#### What the task asks:
Copy out all of the entries, keeping every word the same.

********

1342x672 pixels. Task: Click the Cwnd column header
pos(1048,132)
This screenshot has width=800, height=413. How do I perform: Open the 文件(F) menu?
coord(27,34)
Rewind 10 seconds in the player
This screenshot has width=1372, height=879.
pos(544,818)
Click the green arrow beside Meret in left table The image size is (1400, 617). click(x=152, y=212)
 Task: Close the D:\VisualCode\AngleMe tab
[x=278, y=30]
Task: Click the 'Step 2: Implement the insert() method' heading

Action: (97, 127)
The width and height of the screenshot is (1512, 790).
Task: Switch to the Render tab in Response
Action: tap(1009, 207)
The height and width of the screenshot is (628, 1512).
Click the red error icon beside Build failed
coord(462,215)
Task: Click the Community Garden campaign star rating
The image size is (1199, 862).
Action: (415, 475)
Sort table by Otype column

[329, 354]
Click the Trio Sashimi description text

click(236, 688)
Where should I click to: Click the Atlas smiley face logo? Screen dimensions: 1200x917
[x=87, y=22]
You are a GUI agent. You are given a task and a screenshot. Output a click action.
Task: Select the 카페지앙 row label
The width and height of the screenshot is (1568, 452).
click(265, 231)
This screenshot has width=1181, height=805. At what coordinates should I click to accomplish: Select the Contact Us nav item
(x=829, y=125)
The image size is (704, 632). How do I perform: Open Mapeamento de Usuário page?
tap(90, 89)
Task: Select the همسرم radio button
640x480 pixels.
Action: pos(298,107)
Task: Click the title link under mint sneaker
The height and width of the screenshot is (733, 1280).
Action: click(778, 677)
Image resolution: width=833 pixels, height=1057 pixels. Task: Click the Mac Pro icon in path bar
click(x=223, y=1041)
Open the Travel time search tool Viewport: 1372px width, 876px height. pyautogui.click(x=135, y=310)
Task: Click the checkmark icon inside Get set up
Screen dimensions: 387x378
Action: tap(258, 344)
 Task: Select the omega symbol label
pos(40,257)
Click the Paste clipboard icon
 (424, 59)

********

#### Written response:
1342x672 pixels. Task: Click the Cwnd column header
pos(1048,132)
This screenshot has width=800, height=413. How do I perform: Open the 文件(F) menu?
coord(27,34)
Rewind 10 seconds in the player
This screenshot has width=1372, height=879.
pos(544,818)
Click the green arrow beside Meret in left table The image size is (1400, 617). click(x=152, y=212)
 Task: Close the D:\VisualCode\AngleMe tab
[x=278, y=30]
Task: Click the 'Step 2: Implement the insert() method' heading

Action: (97, 127)
The width and height of the screenshot is (1512, 790).
Task: Switch to the Render tab in Response
Action: tap(1009, 207)
The height and width of the screenshot is (628, 1512).
Click the red error icon beside Build failed
coord(462,215)
Task: Click the Community Garden campaign star rating
The image size is (1199, 862).
Action: (415, 475)
Sort table by Otype column

[329, 354]
Click the Trio Sashimi description text

click(236, 688)
Where should I click to: Click the Atlas smiley face logo? Screen dimensions: 1200x917
[x=87, y=22]
You are a GUI agent. You are given a task and a screenshot. Output a click action.
Task: Select the 카페지앙 row label
The width and height of the screenshot is (1568, 452).
click(265, 231)
This screenshot has width=1181, height=805. At what coordinates should I click to accomplish: Select the Contact Us nav item
(x=829, y=125)
The image size is (704, 632). How do I perform: Open Mapeamento de Usuário page?
tap(90, 89)
Task: Select the همسرم radio button
640x480 pixels.
Action: pos(298,107)
Task: Click the title link under mint sneaker
The height and width of the screenshot is (733, 1280).
Action: click(778, 677)
Image resolution: width=833 pixels, height=1057 pixels. Task: Click the Mac Pro icon in path bar
click(x=223, y=1041)
Open the Travel time search tool Viewport: 1372px width, 876px height. pyautogui.click(x=135, y=310)
Task: Click the checkmark icon inside Get set up
Screen dimensions: 387x378
Action: tap(258, 344)
 Task: Select the omega symbol label
pos(40,257)
Click the Paste clipboard icon
 (424, 59)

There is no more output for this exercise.